**** TRECHO SELECIONADO

Cascavel foi chamado à CPI por ter sido identificado como uma espécie de "número 2 informal" do Ministério da Saúde quando a pasta estava sob o comando de Eduardo Pazuello, entre maio do ano passado e março de 2021. Ele atuou como assessor especial do Ministério por meses mesmo sem ter nenhum vínculo oficial com a pasta.
Segundo ele, a falta de oficialização se deu por conta de obstáculos burocráticos. Cascavel contou ter sido escolhido para a função por Nelson Teich, que ficou por pouco tempo na função de ministro da Saúde. Após a queda de Teich e a indicação de Pazuello para a função, o nome de Cascavel começou a tramitar mas a indicação travou pelo fato de ele ter vínculos com empresas, e a inatividade de cartórios no ano passado impediu sua descompatibilização.
O depoente falou também à CPI que a sua importância no Ministério da Saúde é "superdimensionada". Ele rebateu o relator da comissão, o senador Renan Calheiros (MDB-AL), que declarou ter havido uma "terceirização" de funções de Pazuello para ele. "Eu tinha diálogo institucional com prefeituras, estados, municípios", declarou.
Ele ainda criticou o que chamou de "politização" em torno das negociações de vacinas. Cascavel foi questionado pelos senadores se o presidente Jair Bolsonaro seria o responsável pela politização, mas não respondeu.
Segundo ele, a comercialização de vacinas não esteve entre suas atribuições no Ministério, e por isso não teve envolvimento com o processo. A compra de vacinas é um dos temas prioritários da CPI; inicialmente, a comissão abordou um possível negacionismo e desinteresse do governo federal em adquirir os imunizantes. A partir do fim de junho, o foco passou para denúncias de corrupção, possível pedido de propina e privilégio a uma empresa em detrimento das demais.
Político entre os militares
Cascavel foi deputado federal, estadual, vice-governador de Roraima e prefeito de Mucajaí, município vizinho de Boa Vista. A experiência política, segundo ele, foi o que o levou a ser convidado por Teich e, posteriormente, por Pazuello para integrar a equipe do Ministério.
Ele relata que chegou ao Ministério e constatou que a pasta tinha muitos militares em postos-chave. "E os militares não têm traquejo político, não têm interlocução com o Congresso", disse.
Cascavel disse que parte de suas atribuições era ouvir demandas de parlamentares e tentar fazer a distribuição de equipamentos pelos estados e municípios, de acordo com as necessidades de momento. Ele mencionou conversas com o senador Jorge Kajuru (Podemos-GO) para municiar regiões de Goiás com respiradores, quando o estado vivia uma crise de desabastecimento. O presidente da CPI, Omar Aziz (PSD-AM), também disse ter conversado com Cascavel para a busca de suprimentos.
Lockdown do Amazonas em pauta
Parte do depoimento de Cascavel foi marcado por uma espécie de desabafo de Omar Aziz, que abordou o colapso vivido no Amazonas no início do ano, quando a falta de oxigênio levou à morte de milhares de pessoas. Aziz questionou Cascavel sobre o conhecimento que ele teria sobre decisões tomadas pelo governo federal e também pelo governo local, administrado por Wilson Lima (PSC).

********
**** DADOS EXIBIDOS

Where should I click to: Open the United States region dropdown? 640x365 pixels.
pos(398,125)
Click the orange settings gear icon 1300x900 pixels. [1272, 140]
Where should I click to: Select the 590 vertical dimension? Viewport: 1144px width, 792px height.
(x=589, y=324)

********
**** DADOS EXIBIDOS

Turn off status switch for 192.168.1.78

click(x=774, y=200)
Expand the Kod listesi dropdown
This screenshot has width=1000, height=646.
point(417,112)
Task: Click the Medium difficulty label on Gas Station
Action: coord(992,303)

********

INSTRUÇÕES DA TAREFA —
a. Responda com base no texto sobre o depoimento de Cascavel:
(i) Segundo Cascavel, quem o escolheu para a função no Ministério da Saúde?
(ii) De qual município Cascavel foi prefeito?
(iii) Com qual senador Cascavel mencionou conversas para levar respiradores a regiões de Goiás?
b. Por favor, repita sem alterações o trecho do texto sobre o depoimento de Cascavel que vai de "Ele ainda criticou" até "detrimento das demais.".

RESPOSTAS —
a.
(i) Nelson Teich.
(ii) Mucajaí.
(iii) Jorge Kajuru (Podemos-GO).

b.
Ele ainda criticou o que chamou de "politização" em torno das negociações de vacinas. Cascavel foi questionado pelos senadores se o presidente Jair Bolsonaro seria o responsável pela politização, mas não respondeu.
Segundo ele, a comercialização de vacinas não esteve entre suas atribuições no Ministério, e por isso não teve envolvimento com o processo. A compra de vacinas é um dos temas prioritários da CPI; inicialmente, a comissão abordou um possível negacionismo e desinteresse do governo federal em adquirir os imunizantes. A partir do fim de junho, o foco passou para denúncias de corrupção, possível pedido de propina e privilégio a uma empresa em detrimento das demais.